I Wish it Was Just the Dentist

No, it is not just the dentist. Just too many people seem to define “writing”–even after I specify it as the teaching/learning of basic to advanced academic writing in the university–in ways that make me sad.

As she was about to start her work on my teeth last week, my dentist, a wonderful professional who works at a service provider two blocks away from where I live, asked me where I work.

“Stony Brook University.”

“Oh, you are a teacher? What do you teach?”

“I teach academic writing to undergraduate students in my department of writing and rhetoric, and I often teach science writing to graduate students in the Journalism department.”

“Wow. You know, I am a horrible speller,” she said, as she put a cleaning instrument alongside what I call a sucker in my mouth, “just horrible.”

At first I thought she was complimenting me for being a teacher of advanced/university level writing, but as she went on to explain her point, I realized that there was more to it than just compliment.

“Ugg,” I kept saying, “ugg,” with things in my mouth, more and more intrigued.

“I mean, it’s not just me, you know. Kids these days, I’m sorry to say, even those who go to college, don’t know how to spell. The computer does it for them. They’re always on their cell phones, wrecking the English language more and more every day. They don’t know how to write properly. You see what I mean.”

I couldn’t let her go on. I raised my hand when I realized that I was about to speak while she was still poking the middles of my teeth with the something whose name I don’t know. She took the something and the sucker out.

“I am sorry,” I said, cleaning my mouth, “but I don’t teach spelling.” Then I allowed her to continue with her work.
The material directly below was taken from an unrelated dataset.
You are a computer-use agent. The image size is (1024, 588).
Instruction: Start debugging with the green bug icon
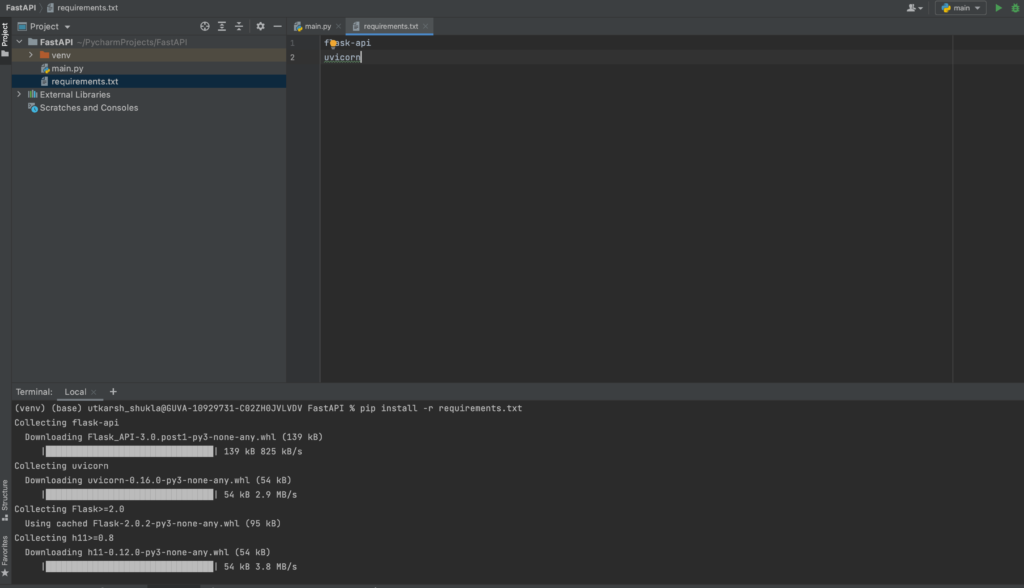coord(1014,8)

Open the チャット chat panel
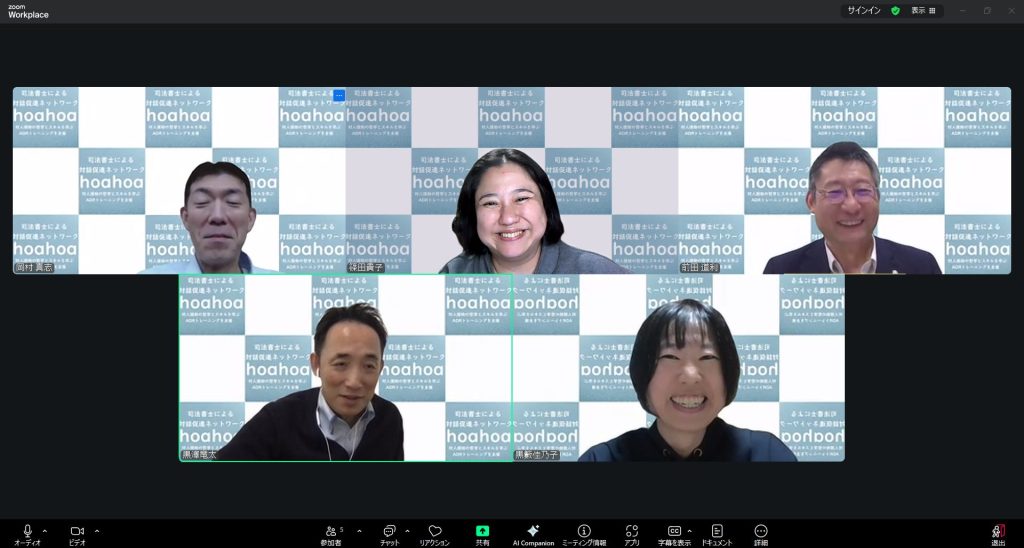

“Then, maybe you should,” she said, putting the stuff back in my mouth. “These kids must learn how to spell before they write anything.” Somehow it went from her to the kids as her monologue developed. I don’t remember if she even made any connection from the first problem to the second.

When she was done cleaning my teeth and as we waited for the doctor to come in, I went back to the conversation about writing. I told her that I teach students to read, evaluate, and build on the ideas of other scholars. I added that I teach them how to conduct research, how to use new media effectively, how to present their ideas and inform or persuade or build goodwill with different types of people. I also tried to tell her about the bigger picture of writing where during the past two decades (especially due to the advent of the internet and then mobile devices), young people write far more in volume and variety, that they don’t use the same text-ese for all contexts and purposes, that new media and modes of writing have added new dimensions to their linguistic abilities, etc. I said that the “bad writing narrative” is as much a  reaction to normal situations as (and it is everywhere), and even though auto-correct may have weakened spelling abilities in some quarters, young people write better overall today than perhaps ever before. And while it is easy to find patterns of errors in any age, it is also very hard to conclude that a whole generation is writing badly because “bad writing” is often the natural consequence of a language being rich and complex.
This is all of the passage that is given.